• _Exercise requirements_
Exact copies of the lines below, from the one with "Image resolution: width=1366" up to and including the one with "the select-all header", are what this calls for; leave out pictures.

• _Entries shown_
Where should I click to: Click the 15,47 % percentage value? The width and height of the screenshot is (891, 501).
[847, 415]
==
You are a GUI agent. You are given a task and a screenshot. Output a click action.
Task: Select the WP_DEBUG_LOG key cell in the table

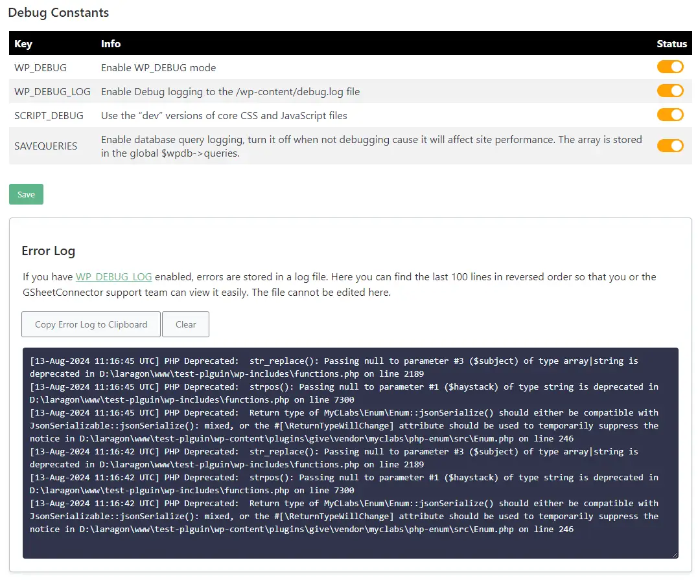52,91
--
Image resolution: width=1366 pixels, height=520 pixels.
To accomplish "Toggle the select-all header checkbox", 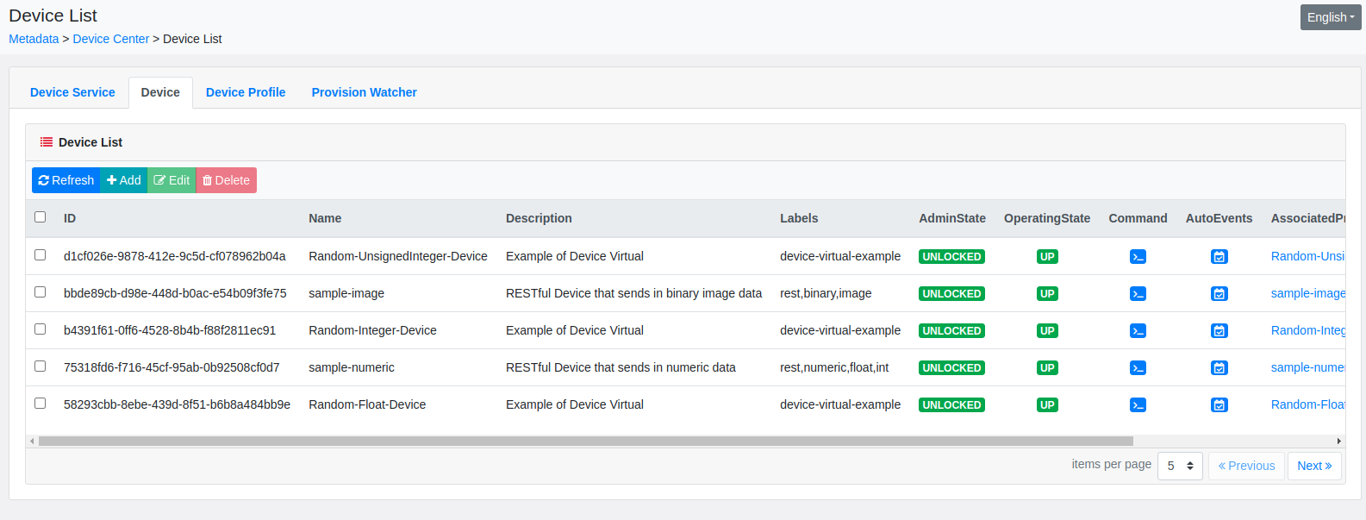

• _Solution to the exercise_
Image resolution: width=1366 pixels, height=520 pixels.
To accomplish "Toggle the select-all header checkbox", 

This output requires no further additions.